— Exercise —
Retype the rows below exactly as they appear, from the line containing "Select the score value 95" through the line containing "Collapse the Datacenter", including both of those lines.

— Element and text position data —
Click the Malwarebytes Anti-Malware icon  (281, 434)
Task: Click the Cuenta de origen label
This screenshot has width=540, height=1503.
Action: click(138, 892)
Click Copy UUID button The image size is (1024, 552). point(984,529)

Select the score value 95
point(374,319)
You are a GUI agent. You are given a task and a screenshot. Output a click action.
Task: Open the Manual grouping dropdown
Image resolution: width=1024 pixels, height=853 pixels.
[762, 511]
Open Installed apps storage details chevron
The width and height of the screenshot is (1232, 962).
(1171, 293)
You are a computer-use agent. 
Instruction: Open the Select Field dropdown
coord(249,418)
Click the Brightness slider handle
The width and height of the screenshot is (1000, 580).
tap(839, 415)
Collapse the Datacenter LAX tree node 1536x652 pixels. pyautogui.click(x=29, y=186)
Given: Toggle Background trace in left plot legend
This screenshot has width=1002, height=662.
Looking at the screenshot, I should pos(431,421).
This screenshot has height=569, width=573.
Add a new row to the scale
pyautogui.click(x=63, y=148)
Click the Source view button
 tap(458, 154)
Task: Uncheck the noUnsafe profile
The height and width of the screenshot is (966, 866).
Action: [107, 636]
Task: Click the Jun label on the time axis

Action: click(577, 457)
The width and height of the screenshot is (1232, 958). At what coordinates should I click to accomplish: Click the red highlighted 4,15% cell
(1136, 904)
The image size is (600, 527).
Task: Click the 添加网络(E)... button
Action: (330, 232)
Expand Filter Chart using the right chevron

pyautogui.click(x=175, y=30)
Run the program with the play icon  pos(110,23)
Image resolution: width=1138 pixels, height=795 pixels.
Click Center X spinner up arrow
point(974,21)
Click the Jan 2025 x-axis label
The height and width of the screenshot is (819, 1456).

— Answer to the exercise —
Select the score value 95
point(374,319)
You are a GUI agent. You are given a task and a screenshot. Output a click action.
Task: Open the Manual grouping dropdown
Image resolution: width=1024 pixels, height=853 pixels.
[762, 511]
Open Installed apps storage details chevron
The width and height of the screenshot is (1232, 962).
(1171, 293)
You are a computer-use agent. 
Instruction: Open the Select Field dropdown
coord(249,418)
Click the Brightness slider handle
The width and height of the screenshot is (1000, 580).
tap(839, 415)
Collapse the Datacenter LAX tree node 1536x652 pixels. pyautogui.click(x=29, y=186)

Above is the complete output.